Work request: Wherever "site" turns up in the entries, copy out the line that holds it.
◇ ◇ ◇
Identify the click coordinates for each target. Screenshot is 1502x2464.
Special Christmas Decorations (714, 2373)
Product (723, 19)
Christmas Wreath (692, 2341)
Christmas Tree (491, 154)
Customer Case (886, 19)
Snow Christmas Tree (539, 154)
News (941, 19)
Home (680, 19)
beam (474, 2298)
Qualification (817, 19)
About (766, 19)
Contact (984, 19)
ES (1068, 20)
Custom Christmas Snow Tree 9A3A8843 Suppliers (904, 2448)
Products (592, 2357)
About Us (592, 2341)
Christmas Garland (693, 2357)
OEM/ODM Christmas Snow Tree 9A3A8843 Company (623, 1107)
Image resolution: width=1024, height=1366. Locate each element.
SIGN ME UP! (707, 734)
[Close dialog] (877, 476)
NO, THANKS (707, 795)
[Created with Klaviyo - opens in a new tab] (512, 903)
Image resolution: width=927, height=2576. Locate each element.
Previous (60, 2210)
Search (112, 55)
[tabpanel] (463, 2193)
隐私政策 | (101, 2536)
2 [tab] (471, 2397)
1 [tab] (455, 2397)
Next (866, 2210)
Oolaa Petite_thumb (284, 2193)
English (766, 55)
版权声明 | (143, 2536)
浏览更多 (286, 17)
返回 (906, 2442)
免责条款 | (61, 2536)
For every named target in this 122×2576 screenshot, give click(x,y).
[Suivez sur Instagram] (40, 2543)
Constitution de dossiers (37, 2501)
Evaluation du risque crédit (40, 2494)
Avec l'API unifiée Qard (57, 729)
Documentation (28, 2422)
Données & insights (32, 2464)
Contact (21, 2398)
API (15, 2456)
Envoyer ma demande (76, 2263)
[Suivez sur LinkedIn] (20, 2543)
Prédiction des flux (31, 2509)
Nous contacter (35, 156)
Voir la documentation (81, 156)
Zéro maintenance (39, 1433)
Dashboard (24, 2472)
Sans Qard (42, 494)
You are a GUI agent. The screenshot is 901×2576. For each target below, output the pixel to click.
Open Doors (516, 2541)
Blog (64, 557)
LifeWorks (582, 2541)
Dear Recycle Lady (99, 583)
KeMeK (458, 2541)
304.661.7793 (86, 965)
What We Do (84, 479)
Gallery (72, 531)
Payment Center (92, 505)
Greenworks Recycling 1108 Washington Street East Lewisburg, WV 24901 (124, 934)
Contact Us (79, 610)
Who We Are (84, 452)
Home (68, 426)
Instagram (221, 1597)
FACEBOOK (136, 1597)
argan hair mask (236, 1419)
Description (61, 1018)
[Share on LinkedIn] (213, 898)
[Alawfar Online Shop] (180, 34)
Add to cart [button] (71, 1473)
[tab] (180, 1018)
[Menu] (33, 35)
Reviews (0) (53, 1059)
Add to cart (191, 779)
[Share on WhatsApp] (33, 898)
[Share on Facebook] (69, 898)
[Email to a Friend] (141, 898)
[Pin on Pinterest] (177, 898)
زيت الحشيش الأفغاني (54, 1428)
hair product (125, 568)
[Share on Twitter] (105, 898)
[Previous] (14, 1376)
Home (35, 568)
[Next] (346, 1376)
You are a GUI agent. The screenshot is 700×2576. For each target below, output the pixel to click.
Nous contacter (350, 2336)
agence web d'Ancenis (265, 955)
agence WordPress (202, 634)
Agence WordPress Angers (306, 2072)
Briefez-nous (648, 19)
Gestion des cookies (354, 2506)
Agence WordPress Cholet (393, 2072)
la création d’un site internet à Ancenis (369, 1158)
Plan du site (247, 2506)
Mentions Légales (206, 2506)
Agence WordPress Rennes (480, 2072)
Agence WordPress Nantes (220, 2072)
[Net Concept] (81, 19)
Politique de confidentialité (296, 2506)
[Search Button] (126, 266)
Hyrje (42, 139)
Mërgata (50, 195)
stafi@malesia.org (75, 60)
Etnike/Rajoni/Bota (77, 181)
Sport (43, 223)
◇ ◇ ◇
Expected answer:
la création d’un site internet à Ancenis (369, 1158)
Plan du site (247, 2506)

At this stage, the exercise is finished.